Beyond the Horizon, a U.S.
Army South-led multiservice exercise, links U.S. and Honduran engineers and medical personnel together for construction projects and missions to provide medical, dental and veterinary services for Hondurans. Plans are to renovate three schools and to build two new schools and four water towers in Honduran towns. In 2007, Joint Task Force Bravo provided $1.4 million worth of surgical services to local Hondurans.

JCOC participant Dr. Frank McGrew, vice president of Stern Cardiovascular Center in Germantown, Tenn., toured the mobile medical unit and talked with its staff.

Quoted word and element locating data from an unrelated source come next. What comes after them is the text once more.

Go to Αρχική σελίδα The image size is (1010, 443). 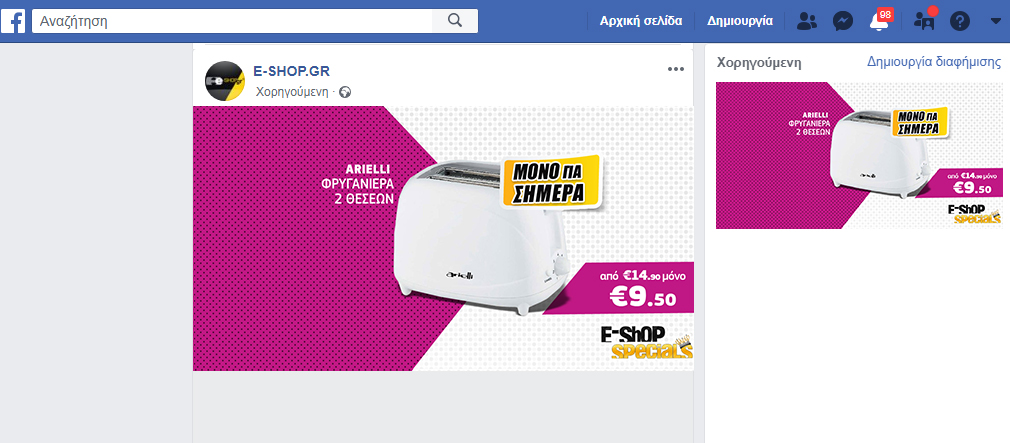click(x=641, y=21)
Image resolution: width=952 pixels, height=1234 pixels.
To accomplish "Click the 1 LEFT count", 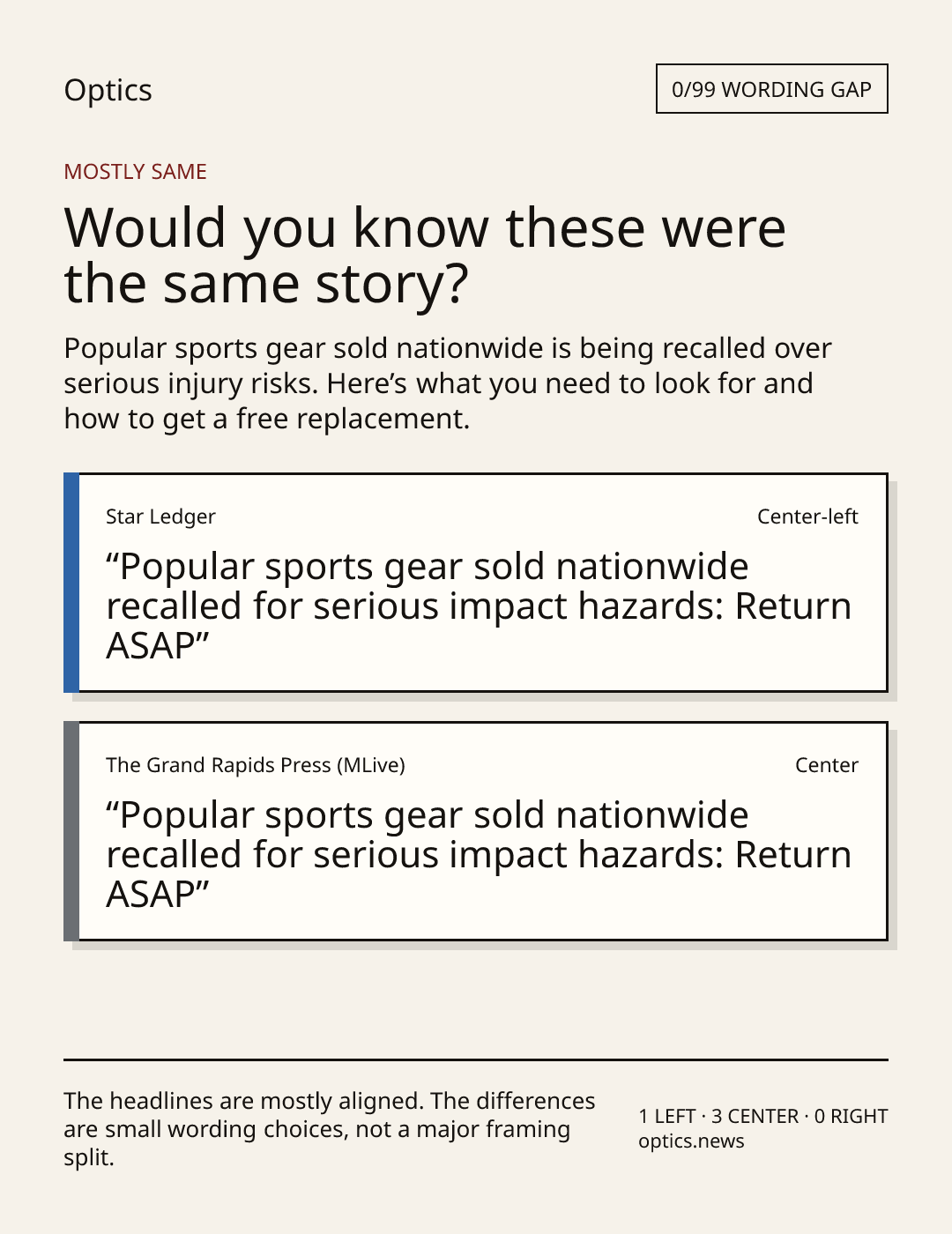I will tap(667, 1117).
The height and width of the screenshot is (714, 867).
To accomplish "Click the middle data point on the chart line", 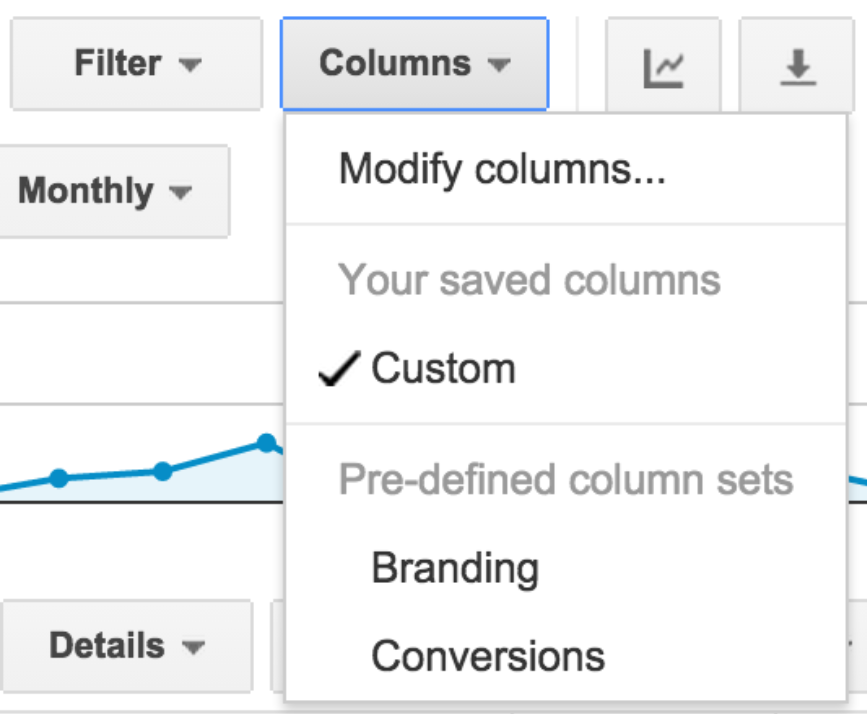I will click(x=163, y=471).
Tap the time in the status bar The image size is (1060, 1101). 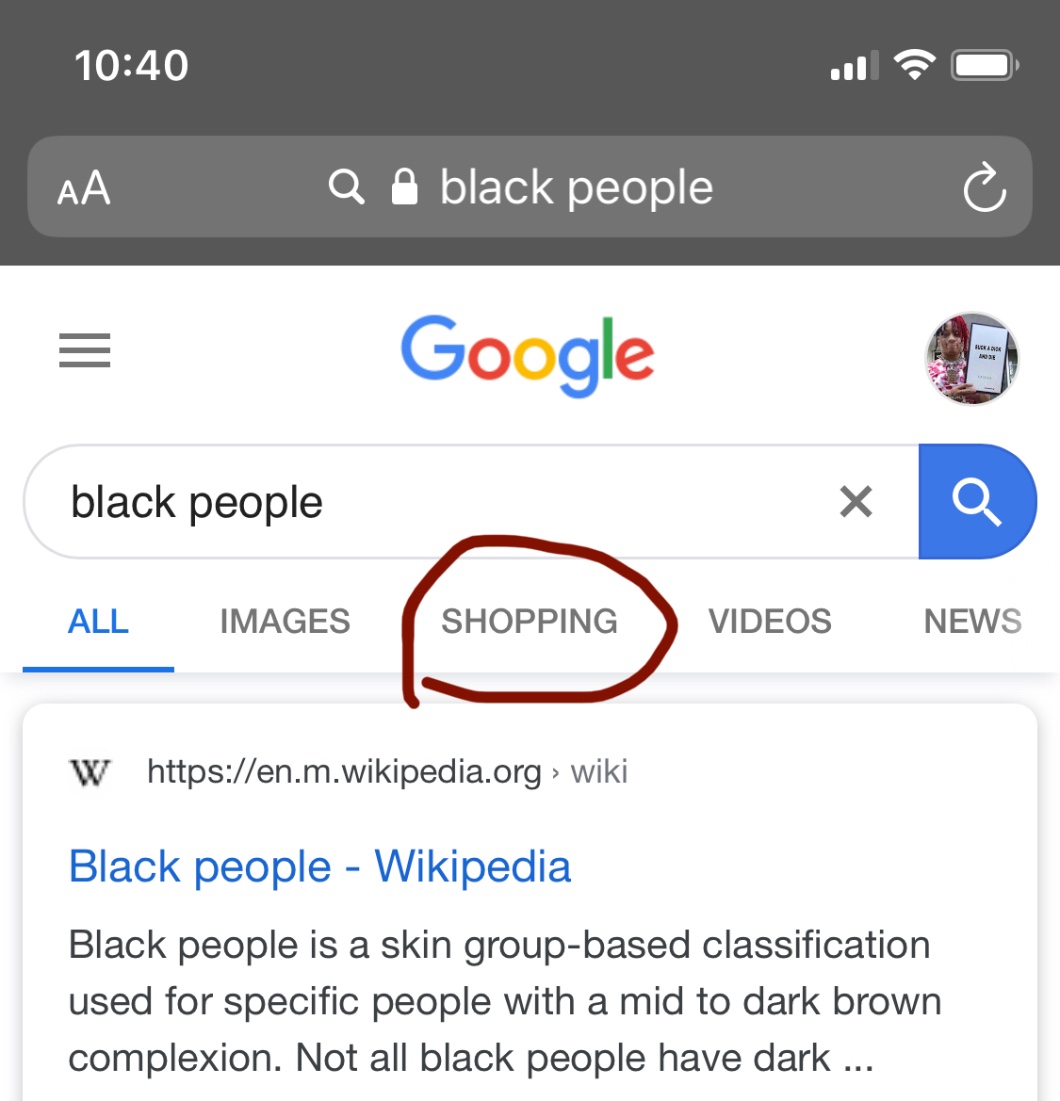(131, 66)
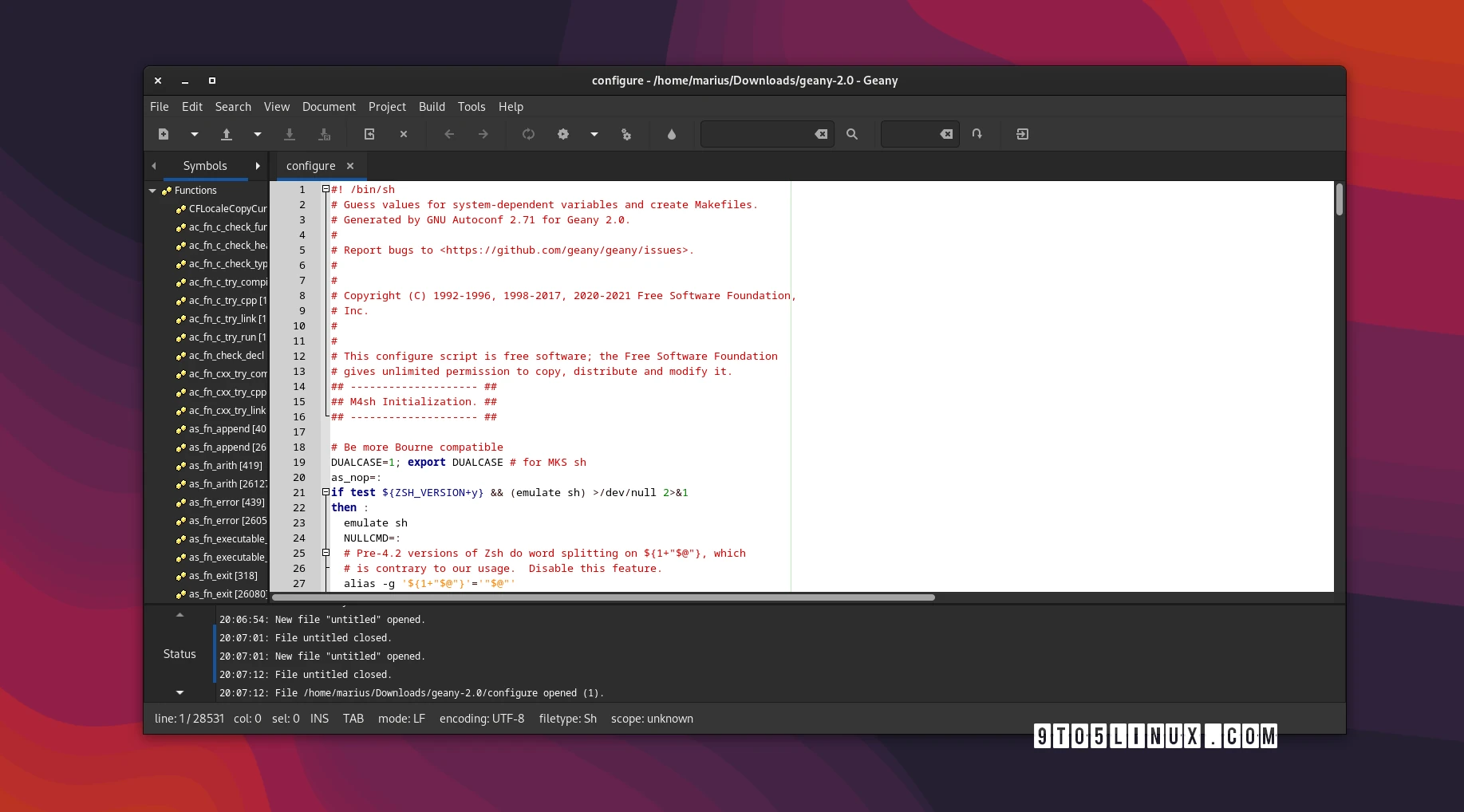The height and width of the screenshot is (812, 1464).
Task: Compile the current file
Action: pos(528,134)
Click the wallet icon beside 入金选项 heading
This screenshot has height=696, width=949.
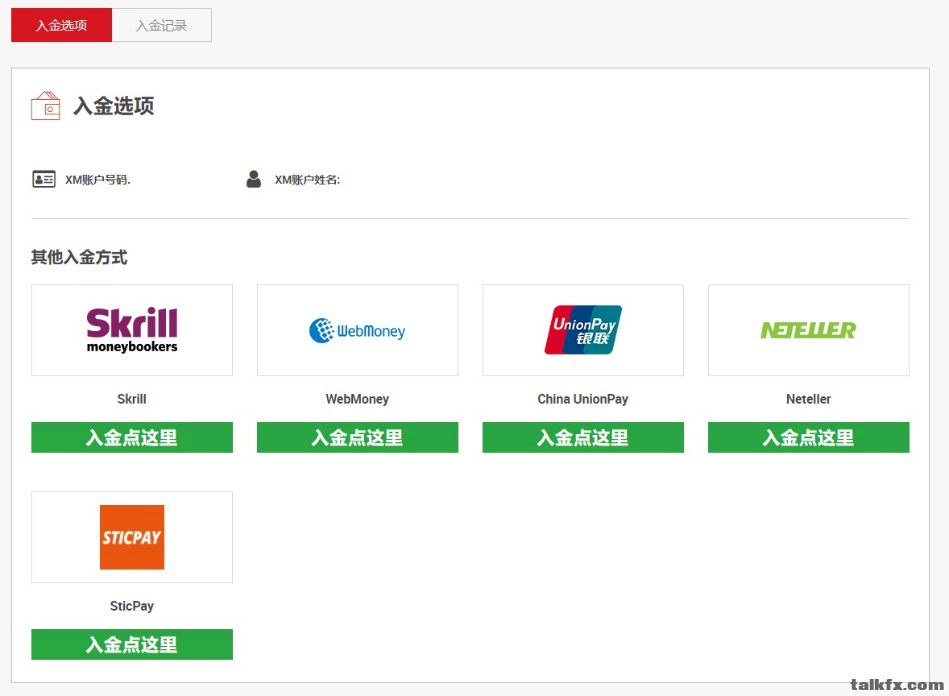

"I've been very impressed with the people and the medical facilities," he said. "And their ability to liaison with the local medical facilities, I think, is an excellent idea, not only to provide emergency specialist care for our troops, but also to help the local population."

McGrew said he always has had an interest in foreign affairs and political science.

"I think we are in the business of building nations, one person at a time," McGrew said. "Regardless of what you do on a
military basis, you have to win the hearts and minds of the people, too. So much of the stability of a country and their relationship with the United States really depends on their personal perception of the United States."

McGrew said nothing can build a closer relationship with a country like delivering medical care to the people, because there is an immediate manifestation of the benefit.

Installing adequate water and sewage systems still takes time to eradicate diseases, he noted, and education can take half a generation to yield results. Political stability also takes a while to demonstrate benefits, he added.

"But if you set a guy's broken leg, the next day he knows what happened. He knows who did that. There's no doubt about that," McGrew said.

McGrew said he believes no agency is better suited to provide the logistical, medical and communications support for disaster and humanitarian relief than
military operations such as Joint Task Force Bravo operating continuously in a region.

"They have to have an excellent relationship with the local people to do what they do, to get the kind of things they need done," he said. "I can't think of anything better than humanitarian missions to cement that relationship.

"Also, they're here all the time," he continued. "Aid missions come and go; they're not designed to be here all the time. The
military mission is here all the time. They have the capability of providing continuing influence."

McGrew said he was impressed with the facilities and the staff of the medical team. But it is more than equipment and education that makes them stand out, he said.

"The facilities are good, the equipment is good, but the dedication and the quality of the service people at all levels ... I think is just incomparable. It makes me feel really good about the future," he said. "I was impressed with them at all levels, from the corpsmen to the chief of medicine."